Właściciele ceny grozy zamienili na te sprzed roku. Okazało się, że klientów jest dwa, a nawet trzy razy więcej niż u konkurencji, a obroty nie spadły.

Wręcz przeciwnie: Wszystko wygląda jak w tamtym roku. Mamy tylu samo klientów, biznes kręci się tak samo – opowiada nam pani Agnieszka, sprzedawczyni sklepu.

Taką decyzję trzeba było podjąć, bo w sąsiedztwie jest już kilka stoisk garmażeryjnych. Konkurencja jest więc duża. Okazało się, że pomysł się sprawdził.

Już od wakacji mamy takie ceny i dzięki temu nawet czterokrotnie większy utarg – słyszymy.

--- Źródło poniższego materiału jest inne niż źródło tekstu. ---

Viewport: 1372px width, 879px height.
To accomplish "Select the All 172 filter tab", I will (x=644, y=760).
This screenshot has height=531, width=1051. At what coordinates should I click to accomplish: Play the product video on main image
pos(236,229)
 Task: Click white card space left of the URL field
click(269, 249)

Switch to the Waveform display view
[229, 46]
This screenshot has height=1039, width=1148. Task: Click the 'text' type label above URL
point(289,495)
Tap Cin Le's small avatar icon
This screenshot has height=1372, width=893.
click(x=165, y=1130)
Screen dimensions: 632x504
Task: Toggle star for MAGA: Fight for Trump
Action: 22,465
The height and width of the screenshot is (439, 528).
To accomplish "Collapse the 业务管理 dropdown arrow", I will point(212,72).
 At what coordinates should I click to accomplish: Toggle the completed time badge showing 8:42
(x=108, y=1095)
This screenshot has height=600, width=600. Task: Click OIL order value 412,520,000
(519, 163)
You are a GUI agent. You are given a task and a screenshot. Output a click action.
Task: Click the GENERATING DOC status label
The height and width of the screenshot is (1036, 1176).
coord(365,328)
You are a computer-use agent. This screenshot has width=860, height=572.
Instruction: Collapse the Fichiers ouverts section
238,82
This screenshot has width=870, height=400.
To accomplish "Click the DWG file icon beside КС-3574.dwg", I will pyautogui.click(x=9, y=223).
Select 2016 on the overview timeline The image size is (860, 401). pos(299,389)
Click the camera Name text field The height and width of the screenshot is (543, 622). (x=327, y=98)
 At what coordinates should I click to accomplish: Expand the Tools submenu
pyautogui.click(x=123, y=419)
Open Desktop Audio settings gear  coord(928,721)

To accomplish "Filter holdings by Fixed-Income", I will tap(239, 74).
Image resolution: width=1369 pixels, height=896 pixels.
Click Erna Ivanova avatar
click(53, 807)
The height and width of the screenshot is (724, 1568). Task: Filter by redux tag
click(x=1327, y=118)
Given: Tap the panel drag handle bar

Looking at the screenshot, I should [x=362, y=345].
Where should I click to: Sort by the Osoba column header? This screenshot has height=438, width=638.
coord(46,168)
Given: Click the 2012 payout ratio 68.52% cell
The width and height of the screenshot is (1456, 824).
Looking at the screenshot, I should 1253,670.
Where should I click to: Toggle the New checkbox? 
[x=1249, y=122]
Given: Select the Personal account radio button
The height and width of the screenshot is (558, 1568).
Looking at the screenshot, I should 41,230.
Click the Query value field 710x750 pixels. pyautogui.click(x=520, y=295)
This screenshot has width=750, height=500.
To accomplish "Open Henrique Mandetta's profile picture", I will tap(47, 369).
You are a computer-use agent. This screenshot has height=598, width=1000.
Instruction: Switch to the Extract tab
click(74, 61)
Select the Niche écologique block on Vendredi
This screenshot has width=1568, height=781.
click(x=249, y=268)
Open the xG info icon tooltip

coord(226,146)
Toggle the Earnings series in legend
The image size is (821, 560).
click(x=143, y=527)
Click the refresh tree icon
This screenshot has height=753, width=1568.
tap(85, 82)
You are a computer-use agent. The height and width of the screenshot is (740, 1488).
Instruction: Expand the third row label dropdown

Ryzyko się opłaciło, ale było łatwiej, bo właściciele prowadzą już kilka punktów. – Tylko tutaj mamy niższe ceny. W innych sklepach jest, jak wszędzie. Tu ludzie przychodzą i się dziwią, pytają: o jak tu tanio – śmieje się sprzedawczyni.

Najbardziej idą uszka i pierogi wigilijne. – Niektórzy zrobili już zapasy w zeszłym tygodniu – mówi. A ceny? Pierogi o połowę tańsze niż u konkurencji. – Na uszkach można zaoszczędzić 10 zł na jednym kilogramie. To dużo – twierdzi pani Agnieszka.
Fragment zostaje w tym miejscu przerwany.